If f : A-B is the given function, the graph f is the subset of AcrossB consisting of all (a,f(a)).

1. Prove that a-(a,f(a)) is a one-to-one map of A onto the graph of f.

2. Let D and E be sets with cardinal numbers d and e. Suppose d is infinite and that e<=d. Prove that d^e is the number of one-to-one maps of E into D.(Hint: of course d^e is an upper bound. To get the reverse inequality, use part(a))

I am OK with question 1.

Here is my trial on Q2

H(E,D) is the set of all functions from E to D. |H(E,D)| = d^e

H'(E,D) is the set of all one-to-one functions from E to D. |H'(E,D)|= n

n <= d^e since H'(E,D) is a subset of H(E,D)

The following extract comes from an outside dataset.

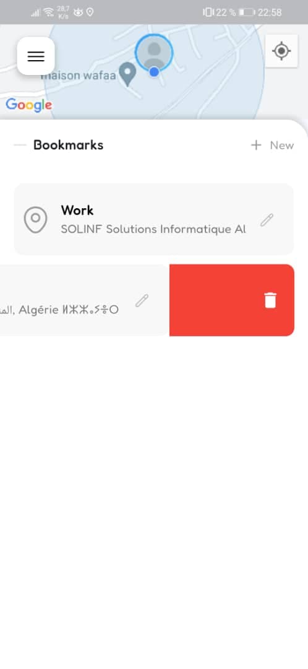Click the plus icon beside New

[255, 146]
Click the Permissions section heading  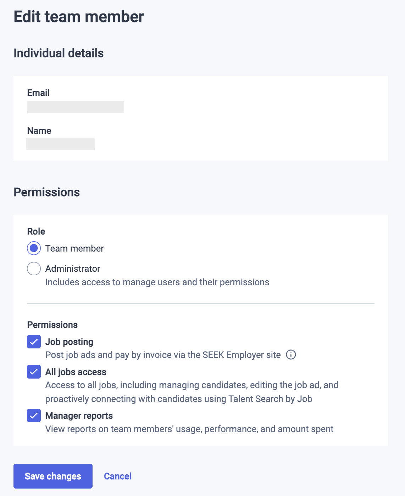(x=47, y=192)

Construct a map F(H(E,D), H'(E,D)) making every function in H(E,D) be a one-to-one function. Then the graph of F is a subset of

H(E,D)crossH'(E,D). Suppose the set of graph F is with cardinal t.

Then, H(E,D) - (H(E,D), H'(E,D)) is a one-to-one map of H(E,D) onto the graph F.

Then we have d^e = t <= d^e * n

I am stuck here. Can we now conclude d^e <= n ? I guess no. But do you guys have any other solutions? Thank you.